### [Your instructions]
Only the lines from the one with "Viewport: 264px width, 137px height." to the end of the material should be reproduced, exactly and in full, both ends included.

### [Material provided]
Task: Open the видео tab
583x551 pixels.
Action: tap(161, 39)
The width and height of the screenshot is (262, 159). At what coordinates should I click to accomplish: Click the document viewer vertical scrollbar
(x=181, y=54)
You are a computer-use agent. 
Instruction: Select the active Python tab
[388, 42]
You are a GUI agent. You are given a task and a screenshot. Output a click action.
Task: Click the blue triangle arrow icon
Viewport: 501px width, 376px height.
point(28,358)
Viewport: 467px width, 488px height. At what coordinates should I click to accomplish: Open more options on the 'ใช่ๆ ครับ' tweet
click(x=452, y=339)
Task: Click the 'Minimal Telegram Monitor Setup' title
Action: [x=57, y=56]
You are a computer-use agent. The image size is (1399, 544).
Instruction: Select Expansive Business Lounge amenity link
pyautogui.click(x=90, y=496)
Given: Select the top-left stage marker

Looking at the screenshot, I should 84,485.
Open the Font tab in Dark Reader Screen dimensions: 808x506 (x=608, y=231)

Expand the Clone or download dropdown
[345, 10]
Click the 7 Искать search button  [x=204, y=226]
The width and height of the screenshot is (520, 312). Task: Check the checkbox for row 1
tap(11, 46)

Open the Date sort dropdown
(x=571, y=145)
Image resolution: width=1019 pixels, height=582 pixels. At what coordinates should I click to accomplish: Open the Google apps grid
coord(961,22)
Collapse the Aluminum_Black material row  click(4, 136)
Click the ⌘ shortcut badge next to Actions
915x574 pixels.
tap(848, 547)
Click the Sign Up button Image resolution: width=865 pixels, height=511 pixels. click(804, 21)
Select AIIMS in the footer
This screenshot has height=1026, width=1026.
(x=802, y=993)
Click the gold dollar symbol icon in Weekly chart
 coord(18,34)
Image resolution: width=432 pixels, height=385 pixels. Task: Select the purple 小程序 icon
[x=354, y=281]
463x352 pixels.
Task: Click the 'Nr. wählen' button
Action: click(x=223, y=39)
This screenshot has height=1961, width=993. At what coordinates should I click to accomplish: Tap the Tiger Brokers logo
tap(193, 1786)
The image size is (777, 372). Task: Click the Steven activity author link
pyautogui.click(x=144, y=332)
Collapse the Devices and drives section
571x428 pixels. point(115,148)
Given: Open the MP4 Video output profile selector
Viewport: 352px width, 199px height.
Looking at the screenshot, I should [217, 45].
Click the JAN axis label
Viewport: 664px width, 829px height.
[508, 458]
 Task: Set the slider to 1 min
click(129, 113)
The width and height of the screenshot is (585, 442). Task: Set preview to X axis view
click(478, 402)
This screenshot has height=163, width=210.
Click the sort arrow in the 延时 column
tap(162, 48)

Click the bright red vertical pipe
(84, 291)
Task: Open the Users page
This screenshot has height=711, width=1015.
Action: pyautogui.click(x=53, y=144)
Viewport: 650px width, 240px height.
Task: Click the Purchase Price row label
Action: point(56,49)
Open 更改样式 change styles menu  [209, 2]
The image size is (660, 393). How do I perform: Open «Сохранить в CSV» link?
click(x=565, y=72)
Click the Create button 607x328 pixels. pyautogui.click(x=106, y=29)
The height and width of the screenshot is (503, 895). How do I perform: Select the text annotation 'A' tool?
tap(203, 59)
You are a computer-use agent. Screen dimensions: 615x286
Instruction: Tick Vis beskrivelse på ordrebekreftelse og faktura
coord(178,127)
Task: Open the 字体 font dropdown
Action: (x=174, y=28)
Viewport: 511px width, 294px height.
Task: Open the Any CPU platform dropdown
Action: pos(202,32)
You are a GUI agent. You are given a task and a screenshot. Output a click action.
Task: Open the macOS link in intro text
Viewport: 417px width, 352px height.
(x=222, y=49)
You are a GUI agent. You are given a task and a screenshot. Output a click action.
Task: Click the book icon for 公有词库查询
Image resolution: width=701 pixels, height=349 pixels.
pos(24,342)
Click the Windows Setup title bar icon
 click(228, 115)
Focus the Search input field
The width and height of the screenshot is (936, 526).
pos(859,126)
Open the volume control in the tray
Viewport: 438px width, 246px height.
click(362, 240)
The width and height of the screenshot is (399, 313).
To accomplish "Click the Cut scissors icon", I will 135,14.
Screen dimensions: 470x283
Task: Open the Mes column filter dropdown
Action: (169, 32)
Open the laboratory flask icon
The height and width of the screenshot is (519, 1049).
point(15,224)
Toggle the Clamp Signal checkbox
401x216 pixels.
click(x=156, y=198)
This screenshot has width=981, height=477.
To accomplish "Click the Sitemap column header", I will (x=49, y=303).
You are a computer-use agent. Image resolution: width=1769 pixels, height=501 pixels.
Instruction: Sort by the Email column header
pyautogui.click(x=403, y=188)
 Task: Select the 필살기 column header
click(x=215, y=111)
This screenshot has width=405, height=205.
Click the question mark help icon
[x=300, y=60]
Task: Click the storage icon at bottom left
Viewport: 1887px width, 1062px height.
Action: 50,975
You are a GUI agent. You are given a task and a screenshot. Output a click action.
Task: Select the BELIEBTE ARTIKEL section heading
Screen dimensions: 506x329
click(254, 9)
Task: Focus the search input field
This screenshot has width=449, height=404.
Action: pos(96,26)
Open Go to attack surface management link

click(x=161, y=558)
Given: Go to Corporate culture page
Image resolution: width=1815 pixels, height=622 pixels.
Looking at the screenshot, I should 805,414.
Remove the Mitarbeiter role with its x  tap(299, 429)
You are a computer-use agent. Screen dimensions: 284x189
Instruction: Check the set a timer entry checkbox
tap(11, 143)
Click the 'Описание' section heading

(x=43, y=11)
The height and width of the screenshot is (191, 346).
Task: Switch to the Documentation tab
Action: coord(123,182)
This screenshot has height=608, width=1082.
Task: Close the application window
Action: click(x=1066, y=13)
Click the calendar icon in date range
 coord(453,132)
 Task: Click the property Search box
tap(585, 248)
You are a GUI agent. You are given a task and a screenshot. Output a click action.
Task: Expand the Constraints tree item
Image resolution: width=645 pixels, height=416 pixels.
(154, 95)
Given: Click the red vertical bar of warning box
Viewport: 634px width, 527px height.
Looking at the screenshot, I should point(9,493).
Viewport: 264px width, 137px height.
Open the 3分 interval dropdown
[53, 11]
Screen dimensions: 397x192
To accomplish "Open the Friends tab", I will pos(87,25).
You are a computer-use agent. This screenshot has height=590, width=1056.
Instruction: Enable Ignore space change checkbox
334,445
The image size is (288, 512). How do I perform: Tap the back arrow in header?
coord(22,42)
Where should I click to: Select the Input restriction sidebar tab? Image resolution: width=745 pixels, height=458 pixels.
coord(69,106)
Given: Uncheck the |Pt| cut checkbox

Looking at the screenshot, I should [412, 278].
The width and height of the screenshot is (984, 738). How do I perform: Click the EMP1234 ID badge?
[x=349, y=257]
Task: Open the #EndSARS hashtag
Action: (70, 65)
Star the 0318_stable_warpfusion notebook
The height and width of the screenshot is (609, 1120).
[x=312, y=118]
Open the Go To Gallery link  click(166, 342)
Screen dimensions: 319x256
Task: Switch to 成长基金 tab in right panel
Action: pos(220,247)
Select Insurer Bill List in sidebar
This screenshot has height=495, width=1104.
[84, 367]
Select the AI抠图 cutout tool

### [Your response]
Viewport: 264px width, 137px height.
Open the 3分 interval dropdown
[53, 11]
Screen dimensions: 397x192
To accomplish "Open the Friends tab", I will pos(87,25).
You are a computer-use agent. This screenshot has height=590, width=1056.
Instruction: Enable Ignore space change checkbox
334,445
The image size is (288, 512). How do I perform: Tap the back arrow in header?
coord(22,42)
Where should I click to: Select the Input restriction sidebar tab? Image resolution: width=745 pixels, height=458 pixels.
coord(69,106)
Given: Uncheck the |Pt| cut checkbox

Looking at the screenshot, I should [412, 278].
The width and height of the screenshot is (984, 738). How do I perform: Click the EMP1234 ID badge?
[x=349, y=257]
Task: Open the #EndSARS hashtag
Action: (70, 65)
Star the 0318_stable_warpfusion notebook
The height and width of the screenshot is (609, 1120).
[x=312, y=118]
Open the Go To Gallery link  click(166, 342)
Screen dimensions: 319x256
Task: Switch to 成长基金 tab in right panel
Action: pos(220,247)
Select Insurer Bill List in sidebar
This screenshot has height=495, width=1104.
[84, 367]
Select the AI抠图 cutout tool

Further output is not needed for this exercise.